There are 328 species of turtles worldwide, and 57 of those species are found in the United States and Canada. The United States has more native turtles than any other country and 12 of those are indigenous to Connecticut!
Although, most often associated with warmer climates, four of the eight species of sea turtles that exist in the world today have been documented in Connecticut waters in Long Island Sound: The Atlantic Green Sea Turtle, the Atlantic Ridley Sea Turtle, the Leatherback Sea Turtle and the Loggerhead Sea Turtle. They appear in our area in June, and return to warmer waters as our weather changes. Unfortunately, all four of these sea turtles are considered threatened or endangered, and appear on the State’s “List of endangered, threatened and special concern species”.
In addition to the sea turtles, the Bog Turtle, the Eastern Box Turtle and the Wood Turtle are also of concern, and are on the same list.
The remaining indigenous turtles to Connecticut are the Common Musk Turtle, the Common Snapping Turtle, the Eastern Painted Turtle, the Northern Diamondback Terrapin Turtle and the Spotted Turtle.
Why are so many turtles considered endangered, threatened or of special concern?
I am sure most of you guessed it; humans represent the largest threat to turtles, although there are other contributing factors as well.
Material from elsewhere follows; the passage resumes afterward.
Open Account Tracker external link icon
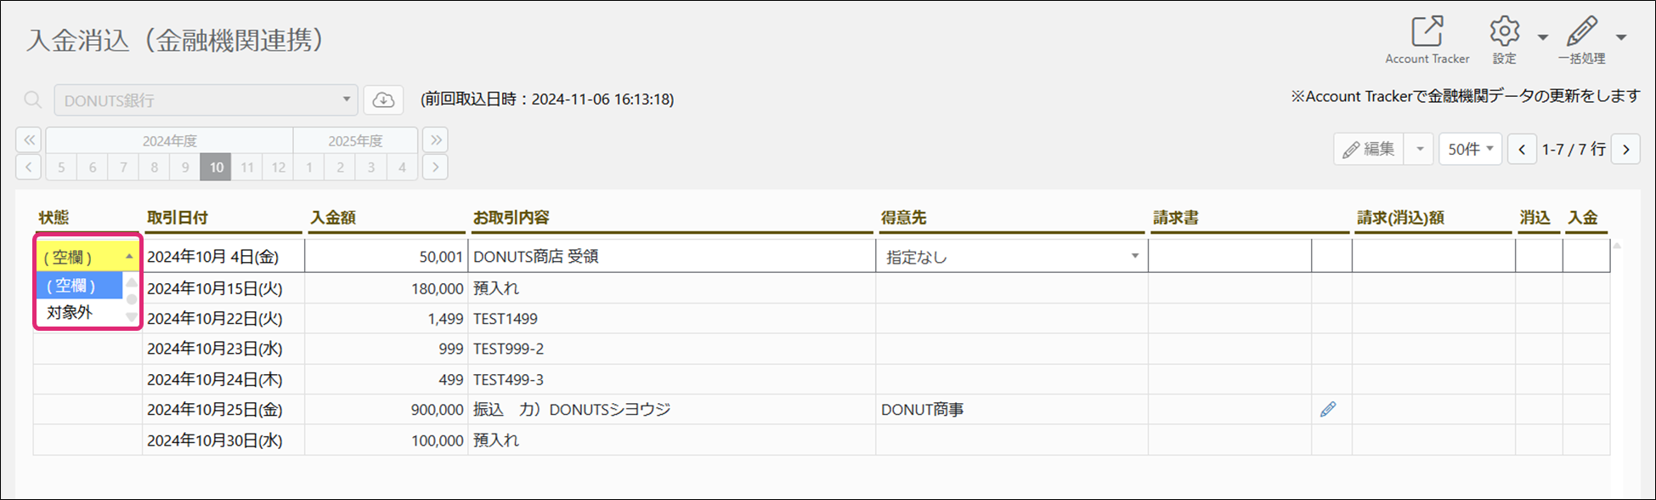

The main causes of turtle population decline are loss of habitat, mortality due to roads, fishing and agricultural machinery mishaps, overharvesting, natural predators, disease and climate change.
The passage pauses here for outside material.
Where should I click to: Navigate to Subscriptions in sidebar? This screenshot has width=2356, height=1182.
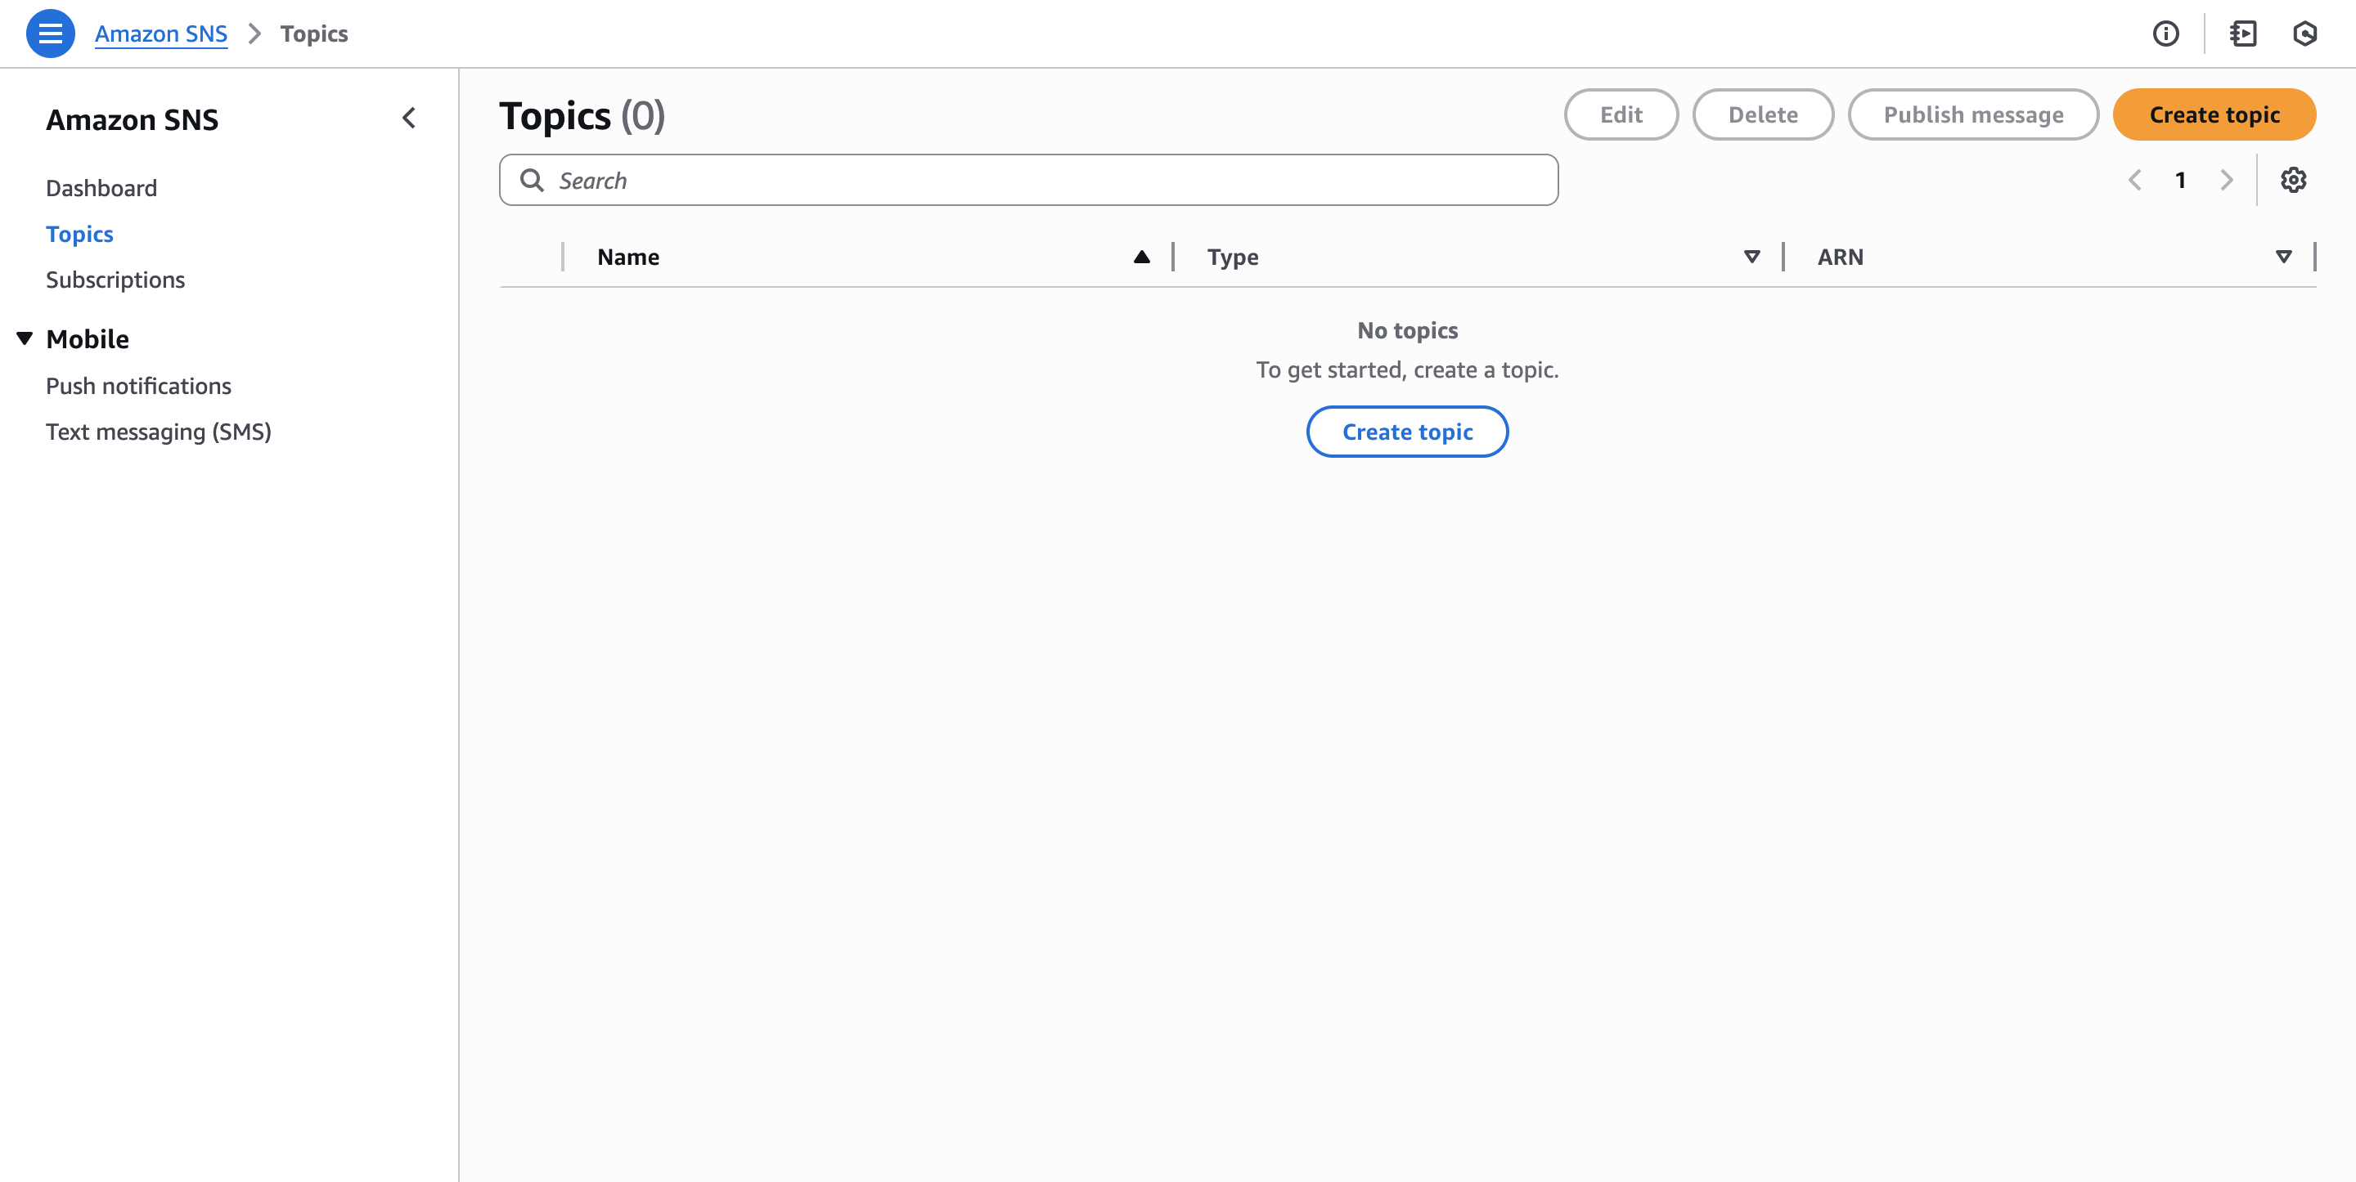click(115, 280)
What can you do to help save the turtles in our environment?
Well, the next time you are driving in a car and you see a turtle attempting to cross the road, slow and steady is most likely not the best option for success. If you can avoid hitting it, without impeding anyone’s safety that is great, but even better, if you are able to stop the car safely and assist the turtle by getting it across the road, in the direction it wants to go, that is fantastic!
In addition, if a turtle is hit by a car while crossing the road, it is sometimes possible to repair the shell and release it again, once it has recuperated. If the female turtle does not survive, certain specialized rehabbers can save the eggs, if there are any, and hatch the babies in captivity. When the little turtles emerge from the eggs, they can be safely released into a natural environment.
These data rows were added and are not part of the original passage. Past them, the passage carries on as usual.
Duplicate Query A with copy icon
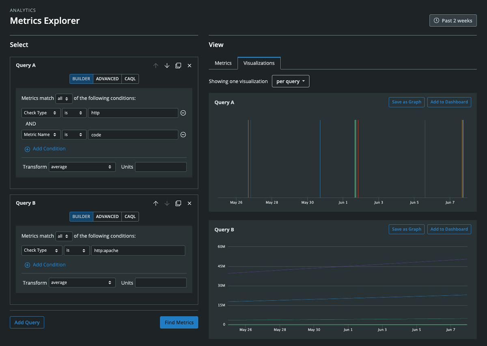 [x=178, y=65]
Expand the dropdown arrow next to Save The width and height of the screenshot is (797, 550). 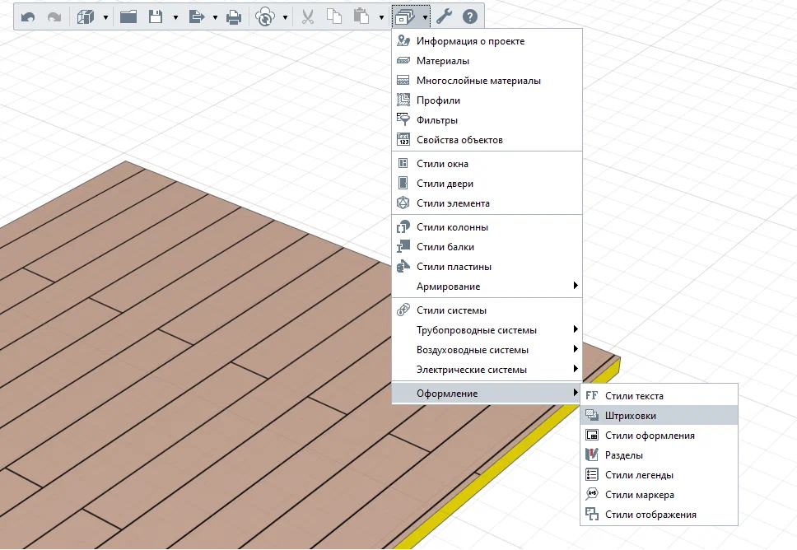pyautogui.click(x=175, y=16)
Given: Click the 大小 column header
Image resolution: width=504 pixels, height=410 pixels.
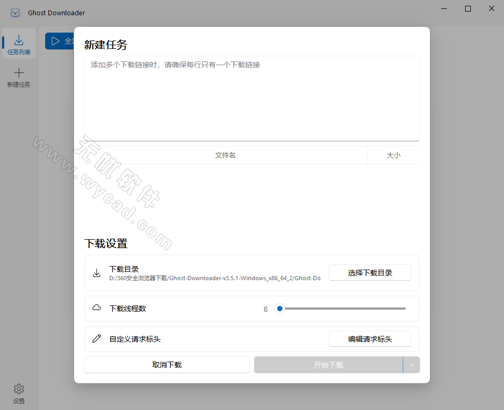Looking at the screenshot, I should coord(394,155).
You can help with turtle preservation by getting the injured turtle to a Veterinarian who specializes in reptiles, or a state certified rehabber, as quickly as possible. Make sure to note exactly where you are when you remove the turtle from the road, because turtles utilize a kind of internal compass and it almost always best to release the turtle in the same location.
Why does the turtle want to cross the road?
It sounds like the beginning of a bad joke, but it isn’t. At this time of year, many female turtles are making their way to a place to lay their eggs. They are very particular because the baby turtles will have to over-winter in the area, whether they hatch, or remain in the egg until spring.
So, if you happen to come across a turtle laying eggs in an area, please remember that is important not to interact with the animal, or interfere with the nesting process – simply enjoy from a distance. The female turtle selected the particular location because she considered it desirable, and by allowing her to lay her eggs, you can help contribute to the survival of the turtle population. If you believe the location could result in harm to the eggs, contact your local turtle rehabber for advice.
It is important to know that hatching turtle eggs at home is not a good solution. Although turtle eggs do not require turning, they do require special care. In fact, the temperature that surrounds the egg can affect the sex of the hatchling. This can be critical for threatened and endangered species.
Finally, another way you can help with turtle preservation is to not release pet turtles into the environment. This can bring diseases to the indigenous turtles, and the new inhabitants (former pets) will be competing for food with the native species.
To find a rehabber in your area, visit The Department of Energy and Environmental Protection (DEEP) website for a listing of CT state rehabbers.